Un rond-point à Paksé! Près de l'ancien embarcadère pour le ferry qui permettait de traverser le Mékong. Un bateau-restaurant a pris la place du ferry. 

L’activité économique s’est déplacée du centre-ville historique – à proximité de la jonction entre le Mékong et la rivière Sédone – vers l’est et le « nouveau marché », près de l’arrivée du « pont Japonais » sur le Mékong inauguré en 2000. Un nouveau « marché central » vient cependant d’être inauguré sur l’emplacement de l’« ancien marché ». Ce marché moderne (plutôt un centre commercial) sur trois niveaux est un investissement de Tang Frères – les mêmes « Frères » d’origine sino-laotienne que ceux installés avenue d’Ivry à Paris – et s’ajoute à ceux de Vientiane et Savannakhet.



Tang Frères à Paksé

L’hébergement touristique, quasi-inexistant à la fin des années 90, s’est considérablement développé. Il est essentiellement localisé le long du tronçon de la route n°13 qui passe devant le Champassak Palace Hotel et rejoint le « pont Français » sur la rivière Sédone et dans les rues perpendiculaires qui vont vers la rivière. Les touristes qui font étape à Paksé pour visiter le Vat Phou, s’aventurer sur le plateaux des Bolavens, ou se diriger vers les Si Phan Don ont maintenant le choix entre une bonne trentaine d’hôtels et de guesthouses. Pour une dizaine d’Euros il est possible de se loger dans une chambre propre, climatisée et disposant d’une connexion à l’Internet. Deux grands hôtels de luxe s’élèvent aussi sur la rive est du Mékong, à gauche et à droite du « pont Japonais ». L’un est encore en construction ; il devrait être assez pharaonique.
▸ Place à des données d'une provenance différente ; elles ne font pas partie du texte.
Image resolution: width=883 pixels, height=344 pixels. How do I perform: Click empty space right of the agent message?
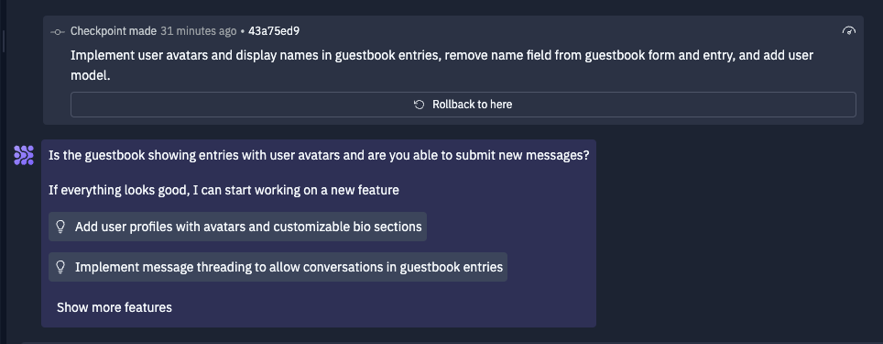point(732,237)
L'hôtel à droite du "pont Japonais"
L'hôtel en construction à gauche du "pont Japonais".

Il y a 13 ans le seul immeuble véritablement moderne et haut de Paksé était celui de la Banque pour le Commerce Extérieur Lao (BCEL, le seul endroit où il était alors possible d’obtenir des Kips avec des chèques de voyage ou une carte bancaire). Depuis les immeubles ont « poussé comme des champignons » (dixit Noukone), vers le pont, le long de la route n°13, etc., et les banques et les distributeurs automatiques de billets sont omniprésents. Cette frénésie constructrice a même touché le Vat Luang, maintenant dominé par une résidence de plusieurs étages destinée à accueillir les moines. Et de l’autre côté de la rue une grande boutique Shiseido écoule de grandes quantités de crème éclaircissante (les laotiennes, et les femmes asiatiques en général, vouent un culte immodéré aux peaux blanches).

Le Vat Luang
En face du Vat Luang

Le restaurant vietnamien, près du Paksé Hôtel (qui a été complètement réhabilité), où les membres de SoNo venaient souvent dîner existe toujours. Il a maintenant une enseigne – Xuan Mai – et une carte variée en anglais. En revanche le restaurant Sédone, dans la même rue, est devenu un cybercafé un peu mort et les tables au bord du Mékong, à la confluence avec la Sédone, où nous amenions de quoi manger le midi et commandions des boissons n’existent plus. Mais un continuum de restaurants et de bars (20 ? plus ?) borde désormais le Mékong entre ce point de confluence et le « pont Japonais ». Tous arborent une enseigne jaune similaire et sponsorisée par l’omniprésente Beerlao. De nouveaux cafés Wi-Fi au design moderne, tel le Bolavens Café, se sont également développés vers le «pont Français» et servent du café de premier choix (ainsi que des petits-déjeuners continentaux, etc.).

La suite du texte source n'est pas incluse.